27- Kızların babası; "Bana sekiz yıl
çalışmana karşılık bu iki
kızımdan birini sana nikahlamak istiyorum. Eğer bu
süreyi on yıla tamamlarsan o senin tarafından bir
iyiliktir. Ben sana zahmet vermek istemem. İnşallah,
beni iyi kimselerden bulacaksın" dedi.
İşte böyle, adam gayet açık ve sade bir dille
hangisi olduğunu belirtmeden kızlarından birini
Musa'ya öneriyor. Belki de adam; daha önce de belirttiğimiz
gibi delikanlı ile arasında
karşılıklı güven ortamı oluşan
kızının hangisi olduğunu sezmişti. Adam
kızını nikahlamasını istiyor ve bundan
utanmıyor. Bir aile kurmayı, bir yuva
oluşturmayı öneriyor, bunda da utanılacak bir
şey yoktur. Sıkılmaya, çekingen davranmaya, dolaylı
sözlerle ima etmeye gerek yoktur. Normal fıtrattan sapan,
yapay boş vé anlamsız geleneklere kul-köle olan
toplumlarda görülen zorlamalara, törelere gerek yoktur. Bu tür
toplumlarda yaygın bu anlamsız gelenekler babayı ya
da kızın velisini, kızını veya kız
kardeşini ya da bir yakını, ahlâkını ve
dinini beğendiği, evlilik hayatını
sağlıklı bir şekilde yürüteceği
yeterlilikte olduğunu düşündüğü birine sunmasına
engel oluştururlar. Bu toplumlarda erkeğin ya da
velisinin yahut vekilinin ilk adımı atması bir
zorunluluktur. Aksi taktirde teklifin, kız tarafından
gelmesi yakışık almaz. Bu tür sapık
toplumların çifte standartlarından biri de şudur:
Bu toplumlarda genç erkekler ve kızlar serbestçe buluşur,
birbirleriyle konuşur, kaynaşırlar. Nişan ve
evlilik niyeti söz konusu olmadan birbirlerinin vücutlarının
gizli yönlerini görürler. Ama nişanlanma önerilince ya da
evlilikten söz edilince birden herkesi yapmacık bir utanma
alır, araya aşılması güç engeller konur. Açıklığa,
sadeliğe ve kolaylığa engel olurlar.
Peygamber efendimiz-salât ve selâm üzerine olsun- döneminde
babalar kızlarını erkeklere önerirlerdi. Hatta
bizzat peygambere-salât ve selâm üzerine olsun gidip
kendileriyle evlenmesini, olmasa uygun gördüğü biriyle
evlendirmesini isterlerdi. Bütün bunlar açık bir dille,
tertemiz duygularla, güzel bir edeple ifade edilirdi. Hiç
kimsenin onuru incinmez, kesinlikle utanç duymazdı. Nitekim
Hz. Ömer -Allah ondan razı olsun- kızı
Hafsa'yı Hz. Ebu Bekir'e önermiş ama Hz. Ebu Bekir ses
çıkarmamıştı. Sonra Hz. Osman'a sunmuş o
da mazeret belirtmişti. Peygamber efendimiz-salât ve selâm
üzerine olsun- bunları duyunca "belki de yüce Allah
her ikisinden daha iyi birisini ona nasip eder" diyerek Hz.
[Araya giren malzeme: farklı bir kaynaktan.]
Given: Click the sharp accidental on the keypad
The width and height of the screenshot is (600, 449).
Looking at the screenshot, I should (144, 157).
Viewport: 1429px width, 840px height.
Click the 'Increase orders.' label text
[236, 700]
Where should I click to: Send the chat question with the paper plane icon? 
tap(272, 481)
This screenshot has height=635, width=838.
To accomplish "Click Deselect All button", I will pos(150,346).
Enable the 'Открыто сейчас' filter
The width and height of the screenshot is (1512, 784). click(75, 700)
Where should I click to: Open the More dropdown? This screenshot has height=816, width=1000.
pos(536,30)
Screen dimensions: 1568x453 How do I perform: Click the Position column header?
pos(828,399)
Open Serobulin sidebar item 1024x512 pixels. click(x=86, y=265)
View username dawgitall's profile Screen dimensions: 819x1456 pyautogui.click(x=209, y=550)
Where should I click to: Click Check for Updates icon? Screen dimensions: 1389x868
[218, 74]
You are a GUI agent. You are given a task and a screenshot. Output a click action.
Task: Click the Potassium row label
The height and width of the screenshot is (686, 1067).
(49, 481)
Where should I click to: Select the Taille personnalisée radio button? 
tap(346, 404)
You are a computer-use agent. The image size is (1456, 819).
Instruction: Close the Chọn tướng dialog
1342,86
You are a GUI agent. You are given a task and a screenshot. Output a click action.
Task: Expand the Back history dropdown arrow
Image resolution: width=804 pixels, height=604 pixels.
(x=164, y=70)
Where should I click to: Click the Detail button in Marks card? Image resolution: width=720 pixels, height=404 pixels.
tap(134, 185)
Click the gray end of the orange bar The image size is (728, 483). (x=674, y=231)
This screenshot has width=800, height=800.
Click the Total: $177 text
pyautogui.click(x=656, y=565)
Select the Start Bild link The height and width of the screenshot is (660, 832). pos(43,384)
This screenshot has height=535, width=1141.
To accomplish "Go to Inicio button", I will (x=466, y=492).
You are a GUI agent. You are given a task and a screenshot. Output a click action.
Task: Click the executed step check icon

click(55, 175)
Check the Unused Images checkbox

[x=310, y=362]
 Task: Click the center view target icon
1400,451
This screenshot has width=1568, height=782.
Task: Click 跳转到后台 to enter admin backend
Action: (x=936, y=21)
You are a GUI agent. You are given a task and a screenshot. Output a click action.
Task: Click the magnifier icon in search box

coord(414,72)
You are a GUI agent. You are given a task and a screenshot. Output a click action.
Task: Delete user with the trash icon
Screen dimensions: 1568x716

Ömer'in gönlünü hoş etmişti. Daha sonra
peygamberimiz Hz. Hafsa ile evlenmişti. Yine bir gün bir kadın
peygamberimizden -salât ve selâm üzerine olsun- kendisiyle
evlenmesini istemişti. Fakat peygamberimiz mazeret bildirerek
kendisiyle evlenemeyeceğini belirtmişti. Bunun üzerine
kadın istediği bir kişiyle evlendirmek üzere
velayetini -evlendirme yetkisini- ona bırakmıştı.
Peygamberimiz de onu Kur'an'dan iki sure ezbere bilmekten
başka mal varlığı bulunmayan bir adamla
evlendirmişti. Adam kadına bu iki sureyi öğretmiş
bu da kadının mehri yerine geçmişti.
İşte İslâm toplumu, aile binasını,
organik yapısını, bu derece sade ve
aydınlık bir ortamda gerçekleştiriyordu. Herhangi
bir zorlamaya, lafı evirip çevirmeye, yapmacık ve
eğri büğrü tavırlara yer vermeden...
Hz. Musa'nın yanındaki yaşlı adam da böyle
yapmıştı. Musa'ya bu öneride bulunmuş ve
kendisine zorluk çıkarmayacağına, ağır
işlere koşturup yormayacağına söz vermişti.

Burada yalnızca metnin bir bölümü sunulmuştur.